We can also iterate through a `set`.

In [None]:
my_set = set(["car", "car", "airplane"])
print(my_set)

for val in my_set:
    print(val)

### Set Operations

If we have two sets (`A` and `B`), we can find the:

- `A.union(B)` (things that are in A, in B, or both)
- `A.intersection(B)` (things that are in A and B)
- `A.difference(B)` (things that are in A but not B)

In [None]:
A = set(["a","b","c"])
B = set(["c","d","e"])

In [None]:
dir(A)

In [None]:
A.union(B) # elements in A or B

In [None]:
A.intersection(B) # elements in both A and B

In [None]:
A.difference(B) # returns elements in A by not in B

### Exercise

Write a function that determines if a 4 digit code has all values unique.  For example the code '1234' should return `True`, but the code '8281' should return `False`. 

In [None]:
code1 = '1234' # should return True
code2 = '8281' # should return False

### Write code here


In [None]:
code1 = '1234' # should return True
code2 = '8281' # should return False

def is_code_valid(code):
    return len(set(code)) == 4

print(f"Is code {code1} valid? {is_code_valid(code1)}")
print(f"Is code {code2} valid? {is_code_valid(code2)}")

### Exercise:

Write a function that receives a string and returns a dictionary that has the count of words as `keys` and the list of the words as the `value`.  

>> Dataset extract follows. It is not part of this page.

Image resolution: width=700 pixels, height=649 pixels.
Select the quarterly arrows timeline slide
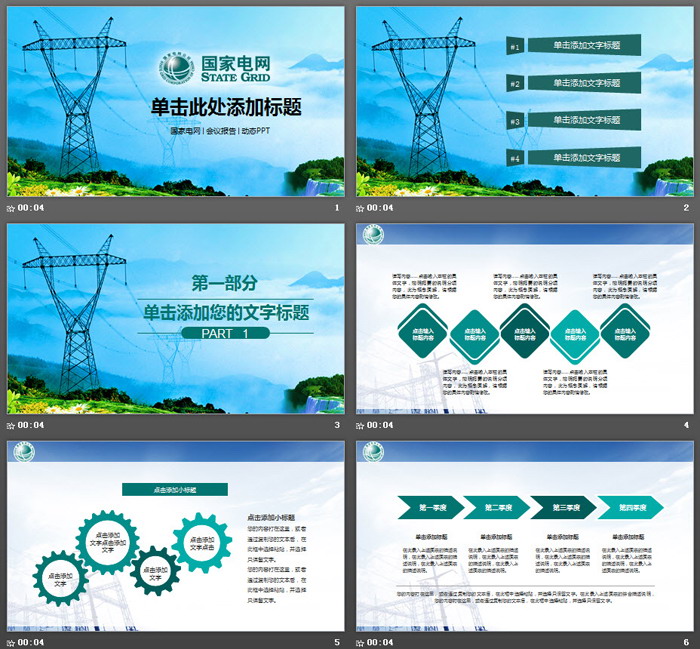(525, 535)
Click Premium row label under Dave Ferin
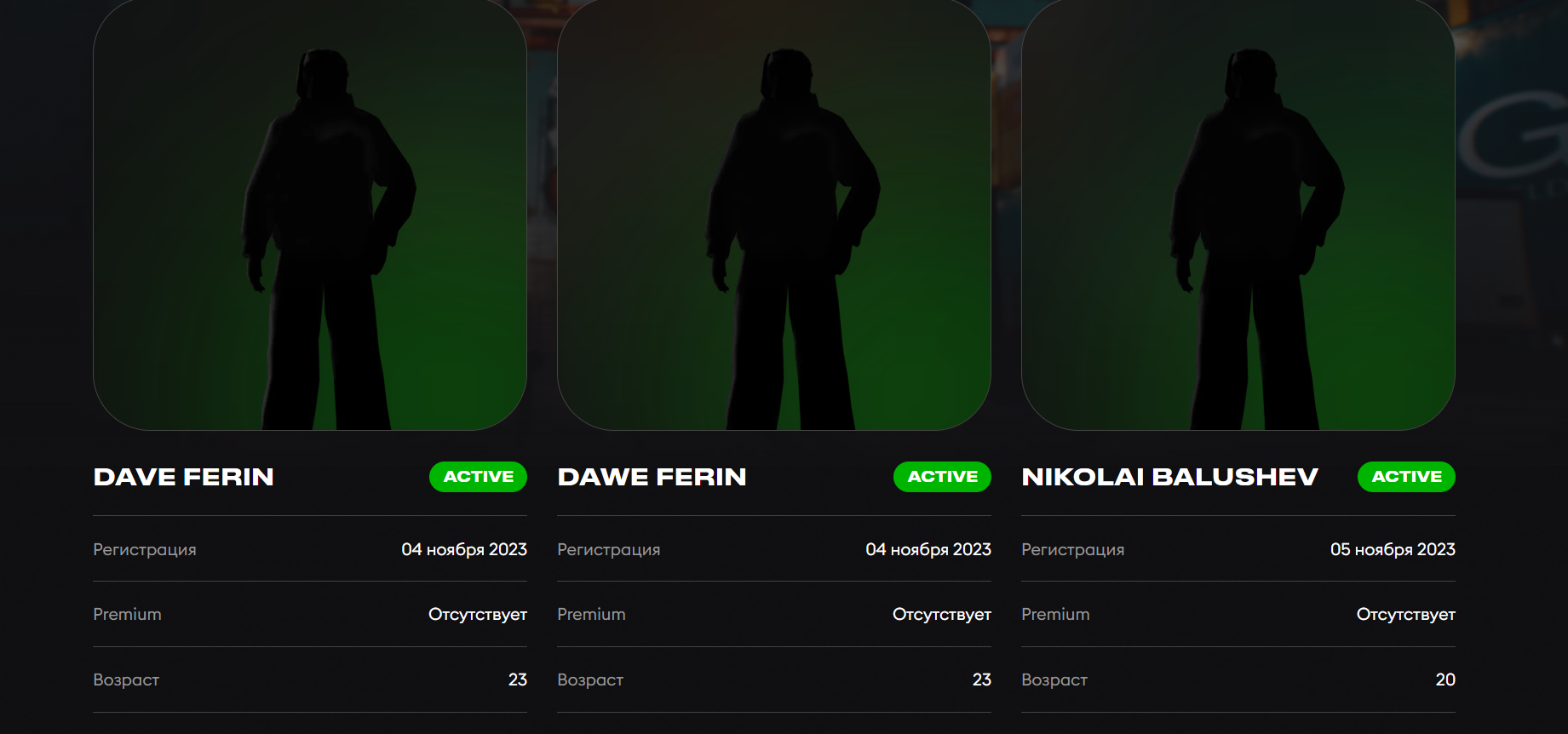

For example, the text `This is Super super cool` would return 
> {1: ['cool', 'is', 'this'], 2: ['super']}

__Note__ it must be case insensitive such that `Super` and `super` count as the same word.


In [None]:
text = "This is Super super cool"

### Write code here

In [None]:
### ANSWER
text = "This is Super super cool"
def word_counter(text):
    # initialize the dictionary
    count_2_word = {}
    
    # handles the case sensitive by making it all lower case
    # and then splits the text into a list separated by the space
    # notice that we can do chaining
    word_list = text.lower().split()
    
    unique_words = set(word_list)
    
    for word in unique_words:        
        if word_list.count(word) not in count_2_word:
            count_2_word[word_list.count(word)] = []
        count_2_word[word_list.count(word)].append(word)
        
    return count_2_word

In [None]:
print(word_counter(text))

In [None]:
# In Dicken's day, authors were paid by the word
#
text = """
It was the best of times, it was the worst of times, it was the age of wisdom, it was the age of foolishness, 
it was the epoch of belief, it was the epoch of incredulity, it was the season of Light, it was the season of 
Darkness, it was the spring of hope, it was the winter of despair, we had everything before us, we had nothing 
before us, we were all going direct to Heaven, we were all going direct the other way—in short, the period was 
so far like the present period, that some of its noisiest authorities insisted on its being received, for good 
or for evil, in the superlative degree of comparison only.
"""

res = word_counter(text)
res

To find out what was the most common word we can do the following:

In [None]:
res[max(res.keys())]

Or if we want the 3 least common numbers used:

In [None]:
top_keys = sorted(res.keys())[0:3]
for key in top_keys:
    print(f"{key} : {res[key]}")

### Tuples

We won't spend a lot of time on tuples, because they are _very_ similar to `lists`. 
- they can hold any data type
- they are arbitrary length
- they are indexed (0, 1, 2, ..., length_of_tuple - 1)
- they use parenthesis `(...)`
The biggest difference are that tuples are immutable (cannot be modified)

In [None]:
list_of_people = ['Albert Einstein', 'Marie Curie', 'Ada Lovelace'] # square brackets for lists
tuple_of_people = ('Albert Einstein', 'Marie Curie', 'Ada Lovelace') # parenthesis for tuples

In [None]:
list_of_people

In [None]:
tuple_of_people

In [None]:
list_of_people[0] = 'Emmy Noether'
list_of_people

In [None]:
tuple_of_people[0] = 'Emmy Noether'

We can do similar operations as in `lists`

In [None]:
tuple_of_people[1]

In [None]:
tuple_of_people[1:]

In [None]:
len(tuple_of_people)

`Tuples` contains data that you __do not__ wish to modify (i.e. a birthdate), while `lists` will contain data that may be modified (i.e. age).